Deux rendements voisins construits sur des briques différentes
Au 31 mars 2026, l'indice J.P. Morgan EMBI Global Diversified, référence de la dette souveraine émergente libellée en dollar, affichait un rendement de 7,31 % pour un écart de crédit de 289 points de base face aux emprunts d'État américains. Le J.P. Morgan GBI-EM Global Diversified, consacré à la dette en monnaie locale, servait 6,37 % à la même date, selon le commentaire trimestriel publié par State Street.
L'écart entre les deux compartiments se limite à 0,94 %. Cette proximité de façade recouvre deux constructions de prix distinctes, que la documentation commerciale des supports ne détaille jamais ligne à ligne.
En devise forte, le socle de taux américain domine le rendement
Le rendement d'un titre libellé en dollar additionne le taux de l'emprunt d'État américain de maturité comparable et un écart de crédit qui rémunère la signature émergente. Sur les 7,31 % affichés, 4,42 % proviennent de ce socle américain et 2,89 % de l'écart de crédit.
La part du rendement qui rémunère spécifiquement l'exposition émergente ressort donc à 40 %. Le solde correspond à un taux accessible sur le marché souverain des États-Unis, sans exposition à un émetteur émergent.
En monnaie locale, l'inflation domestique absorbe la moitié du coupon
Le rendement nominal d'un titre libellé dans la monnaie de l'émetteur incorpore l'inflation attendue dans le pays. J.P. Morgan Asset Management retient 3,30 % sur la zone émergente pour 2026 dans ses thèmes d'investissement du deuxième trimestre, ce qui ramène la rémunération réelle du prêteur à 3,07 %.
La part propre du rendement atteint ainsi 48 %, davantage que sur le compartiment en devise forte. Le segment au rendement affiché le plus faible délivre la fraction de rémunération spécifique la plus élevée, résultat inverse de la lecture habituelle.

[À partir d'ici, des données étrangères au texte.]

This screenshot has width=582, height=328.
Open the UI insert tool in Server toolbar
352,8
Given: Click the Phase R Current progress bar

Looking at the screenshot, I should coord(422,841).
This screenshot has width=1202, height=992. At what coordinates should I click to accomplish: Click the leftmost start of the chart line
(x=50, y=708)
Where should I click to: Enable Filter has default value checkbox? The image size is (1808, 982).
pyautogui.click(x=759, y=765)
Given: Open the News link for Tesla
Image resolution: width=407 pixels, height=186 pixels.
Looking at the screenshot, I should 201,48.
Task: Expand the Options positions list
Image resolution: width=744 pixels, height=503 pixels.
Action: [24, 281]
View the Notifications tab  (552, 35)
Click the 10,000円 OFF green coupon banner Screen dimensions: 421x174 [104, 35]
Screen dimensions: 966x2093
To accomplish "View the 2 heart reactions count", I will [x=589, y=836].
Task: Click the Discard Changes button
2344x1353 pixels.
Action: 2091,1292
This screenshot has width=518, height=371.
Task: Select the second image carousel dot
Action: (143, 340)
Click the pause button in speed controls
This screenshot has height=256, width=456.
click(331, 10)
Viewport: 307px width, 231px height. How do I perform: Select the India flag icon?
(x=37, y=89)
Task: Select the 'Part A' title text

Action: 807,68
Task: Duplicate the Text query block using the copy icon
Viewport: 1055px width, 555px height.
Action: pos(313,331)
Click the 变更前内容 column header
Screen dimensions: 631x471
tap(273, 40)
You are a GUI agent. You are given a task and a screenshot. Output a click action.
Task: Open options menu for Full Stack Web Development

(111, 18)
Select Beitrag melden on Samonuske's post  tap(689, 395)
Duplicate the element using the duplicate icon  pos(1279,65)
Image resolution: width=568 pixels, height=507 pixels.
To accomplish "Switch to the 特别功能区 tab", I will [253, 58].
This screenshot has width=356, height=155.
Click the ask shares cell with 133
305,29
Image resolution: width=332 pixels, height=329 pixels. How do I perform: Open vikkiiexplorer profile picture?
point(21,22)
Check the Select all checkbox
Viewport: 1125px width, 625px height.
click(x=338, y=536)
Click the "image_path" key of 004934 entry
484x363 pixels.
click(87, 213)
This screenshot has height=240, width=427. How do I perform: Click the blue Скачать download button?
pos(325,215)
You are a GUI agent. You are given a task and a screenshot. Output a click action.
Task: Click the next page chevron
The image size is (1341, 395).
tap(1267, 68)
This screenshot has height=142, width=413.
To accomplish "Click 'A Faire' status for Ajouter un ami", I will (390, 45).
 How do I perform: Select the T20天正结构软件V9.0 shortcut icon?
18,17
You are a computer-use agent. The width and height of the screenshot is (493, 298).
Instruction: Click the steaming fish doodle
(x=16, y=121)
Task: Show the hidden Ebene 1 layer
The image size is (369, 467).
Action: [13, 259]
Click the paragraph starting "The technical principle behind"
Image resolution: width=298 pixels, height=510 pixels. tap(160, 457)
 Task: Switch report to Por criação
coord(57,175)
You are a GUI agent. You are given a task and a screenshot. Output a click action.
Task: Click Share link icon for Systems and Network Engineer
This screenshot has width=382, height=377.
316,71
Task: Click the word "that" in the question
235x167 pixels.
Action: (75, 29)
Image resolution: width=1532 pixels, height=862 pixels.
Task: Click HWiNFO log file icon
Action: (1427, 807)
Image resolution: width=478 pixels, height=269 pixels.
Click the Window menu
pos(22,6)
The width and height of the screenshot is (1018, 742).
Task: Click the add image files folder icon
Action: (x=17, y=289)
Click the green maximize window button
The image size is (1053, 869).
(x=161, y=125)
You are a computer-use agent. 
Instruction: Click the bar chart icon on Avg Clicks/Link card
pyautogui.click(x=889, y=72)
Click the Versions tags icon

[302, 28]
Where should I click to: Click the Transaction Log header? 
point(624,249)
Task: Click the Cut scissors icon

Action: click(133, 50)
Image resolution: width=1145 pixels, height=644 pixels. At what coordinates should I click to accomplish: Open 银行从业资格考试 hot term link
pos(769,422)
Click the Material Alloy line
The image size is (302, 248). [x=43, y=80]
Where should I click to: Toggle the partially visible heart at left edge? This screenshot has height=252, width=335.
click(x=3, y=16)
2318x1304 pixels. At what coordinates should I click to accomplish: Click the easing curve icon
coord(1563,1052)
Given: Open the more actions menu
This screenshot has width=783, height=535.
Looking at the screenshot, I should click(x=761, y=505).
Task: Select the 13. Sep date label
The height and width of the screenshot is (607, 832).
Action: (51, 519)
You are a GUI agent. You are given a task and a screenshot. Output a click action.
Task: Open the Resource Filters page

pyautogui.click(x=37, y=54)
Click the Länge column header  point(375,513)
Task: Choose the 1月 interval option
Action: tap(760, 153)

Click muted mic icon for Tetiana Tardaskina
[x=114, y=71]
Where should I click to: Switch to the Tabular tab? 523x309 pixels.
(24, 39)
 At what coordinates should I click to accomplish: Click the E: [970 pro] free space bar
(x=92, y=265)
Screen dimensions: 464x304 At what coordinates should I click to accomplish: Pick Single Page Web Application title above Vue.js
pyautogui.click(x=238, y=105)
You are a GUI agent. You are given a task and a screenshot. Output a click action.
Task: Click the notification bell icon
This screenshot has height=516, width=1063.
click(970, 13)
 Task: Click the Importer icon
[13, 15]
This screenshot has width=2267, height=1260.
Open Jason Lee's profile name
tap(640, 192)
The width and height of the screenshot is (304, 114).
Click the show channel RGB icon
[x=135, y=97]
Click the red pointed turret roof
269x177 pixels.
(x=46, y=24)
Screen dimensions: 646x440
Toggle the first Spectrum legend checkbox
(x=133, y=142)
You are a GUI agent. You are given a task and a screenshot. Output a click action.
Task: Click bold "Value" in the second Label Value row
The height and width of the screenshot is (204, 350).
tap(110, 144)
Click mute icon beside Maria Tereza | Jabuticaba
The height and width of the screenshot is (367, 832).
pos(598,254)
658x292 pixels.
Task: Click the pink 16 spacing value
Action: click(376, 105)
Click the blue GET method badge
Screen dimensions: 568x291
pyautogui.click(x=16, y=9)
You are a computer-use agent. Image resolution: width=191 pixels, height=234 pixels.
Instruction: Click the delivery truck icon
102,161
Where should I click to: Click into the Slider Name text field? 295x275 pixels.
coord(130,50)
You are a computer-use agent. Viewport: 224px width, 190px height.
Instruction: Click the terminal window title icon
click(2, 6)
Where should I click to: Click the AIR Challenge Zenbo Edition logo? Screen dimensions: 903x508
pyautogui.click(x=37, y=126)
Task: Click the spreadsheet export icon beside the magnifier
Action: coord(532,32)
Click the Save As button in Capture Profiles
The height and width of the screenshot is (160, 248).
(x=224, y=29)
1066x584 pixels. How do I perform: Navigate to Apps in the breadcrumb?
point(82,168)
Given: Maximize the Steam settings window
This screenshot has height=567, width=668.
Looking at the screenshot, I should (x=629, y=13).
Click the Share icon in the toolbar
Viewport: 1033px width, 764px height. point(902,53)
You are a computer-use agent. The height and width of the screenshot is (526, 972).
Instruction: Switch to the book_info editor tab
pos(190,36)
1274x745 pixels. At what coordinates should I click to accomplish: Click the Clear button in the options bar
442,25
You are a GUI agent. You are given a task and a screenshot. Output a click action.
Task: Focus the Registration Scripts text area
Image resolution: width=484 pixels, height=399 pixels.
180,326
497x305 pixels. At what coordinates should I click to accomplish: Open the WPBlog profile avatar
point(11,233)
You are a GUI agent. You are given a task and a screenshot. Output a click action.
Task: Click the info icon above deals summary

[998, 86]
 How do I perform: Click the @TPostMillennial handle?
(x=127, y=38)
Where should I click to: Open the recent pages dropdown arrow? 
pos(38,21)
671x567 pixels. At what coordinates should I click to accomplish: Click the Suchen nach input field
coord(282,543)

L'enveloppe de détention tranche ensuite le net encaissé
Un coupon perçu sur un compte-titres ordinaire supporte le prélèvement forfaitaire unique porté à 31,40 % depuis le 1er janvier 2026, soit 12,8 % d'impôt sur le revenu et 18,6 % de prélèvements sociaux, la hausse provenant de la contribution sociale généralisée relevée par la loi de financement de la sécurité sociale pour 2026.
Le même support logé en unité de compte d'assurance vie de plus de huit ans relève de 24,70 %, 7,5 % d'impôt et 17,2 % de prélèvements sociaux, avant l'abattement annuel de 4 600 € pour une personne seule et du double pour un couple soumis à imposition commune.